In January 2006, AQI merged with some minor jihadist groups to become the Mujahidin Shura Council, which then became the Islamic State of Iraq (ISI, Dawlat al-Iraq al-Islamiyya) on October 15, 2006. After the assassination of ISI's top leaders, Abu Umar al-Baghdadi and Abu Ayub al-Masri, by a joint U.S.-Iraqi military operation on April 18, 2010, Abu Bakr al-Baghdadi took over. He recruited people who had formerly been high-ranking commanders in Saddam Hussein's security apparatus, especially the Republican Guards, for top positions, and he restructured ISI into a cohesive, disciplined and flexible organization capable of waging a sustained terror campaign.10 According to Athil al-Nujaifi, the governor of Mosul, ISI ran an oil-smuggling network right under the nose of the U.S. occupiers and the Iraqi state. It established strong links within the police and the army and blackmailed "taxes" from Mosul's traders. It was with this income that it financed its advance into Syria.11
SALAFISM AND THE ARAB SPRING
The Arab Spring of 2011 created new room to maneuver for Salafism and jihadism; secular authoritarian regimes were overthrown or significantly weakened by popular protest movements and left a vacuum of power and meaning. In most of the protest countries, moderate, reform-oriented Islamists filled this gap, winning many early parliamentary elections — for example, in Egypt, Libya, Tunisia and Morocco. Riding on this Islamic wave, fundamentalist Salafis, who had previously been quietist, started to openly demand the Islamization of society and the creation of an Islamic state. At the end of 2011, Syria became the main arena of this new trend as its uprising escalated into an increasingly sectarian civil war.12
In their behavior and their "striving in the way of God" (jihad fi sabili-llah), the adherents of Salafism try to imitate the life cycle of Prophet Muhammad. He started out as a preacher in Mecca (610–622) practicing the Islamic calling (al-da`wa al-Islamiyya). In a second phase, he and his early Islamic community broke with the polytheists of Mecca through hijra in 622. As emigrants (muhajirun), they allied with their companions (ansar) in Medina. Muhammad established an Islamic state in Medina, which was then defended and expanded through contracts and military campaigns.
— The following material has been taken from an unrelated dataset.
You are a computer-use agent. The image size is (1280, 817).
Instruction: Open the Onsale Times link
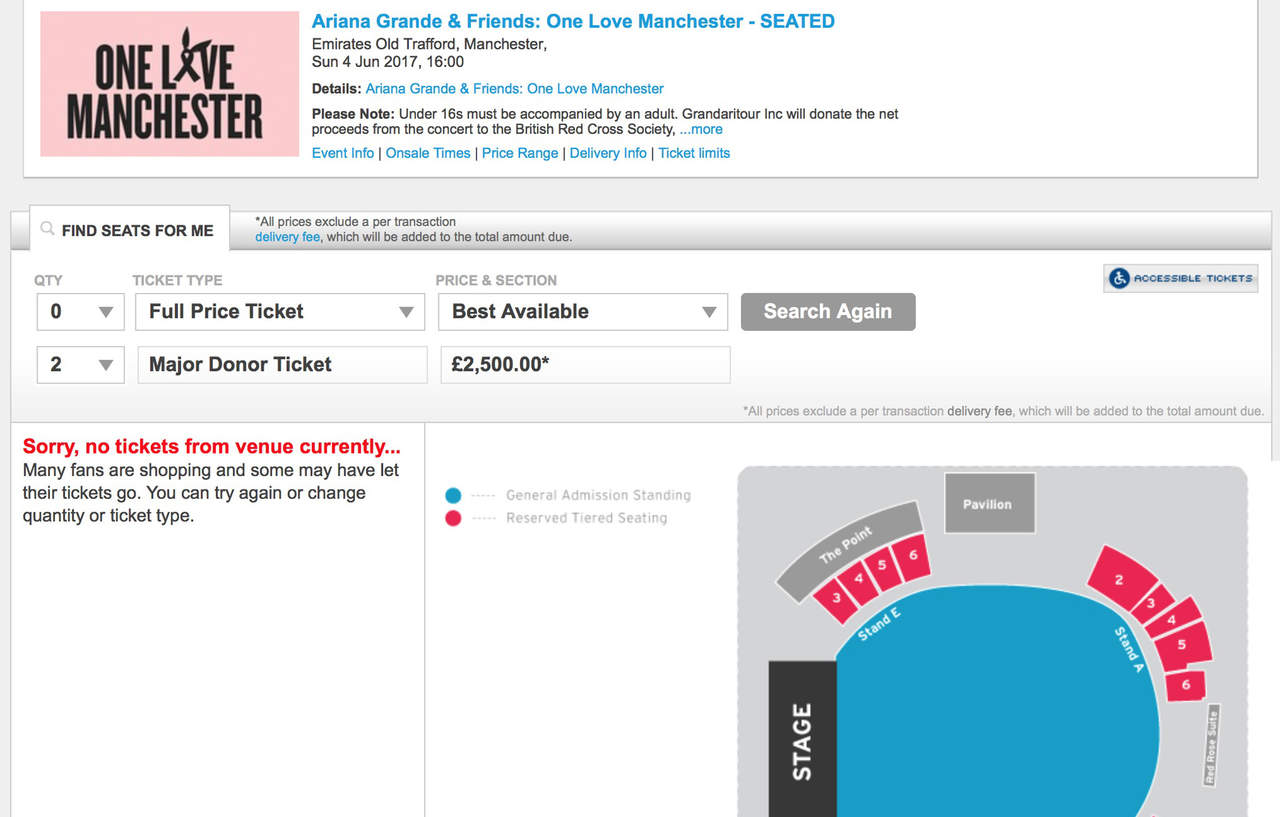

Like Muhammad, the Salafi movements of today are adapting their political strategy to changing circumstances: Under authoritarian rule they generally remain quietist and only try to proselytize through grassroots efforts (dawa), as Muhammad did in his first prophetic phase in Mecca. Emigration and segregation from the infidels (hijra) represent a further form of jihad, according to the Salafi interpretation. In the same way that Muhammad left the city of Mecca, they believe that the Muslims of today should practice hijra, break with their apostate surroundings and emigrate to the abode of Islam (dar al-Islam) in order to strengthen the Islamic community (umma). Since the Arab Spring, an increasing number of formerly quietist dawa Salafis are now, like the later prophet-turned-statesman Muhammad, making political demands for an Islamic state. The radical jihadi Salafis of al-Qaeda and IS have even proclaimed military jihad against the rule of the infidels, as Muhammad supposedly did in his last decade.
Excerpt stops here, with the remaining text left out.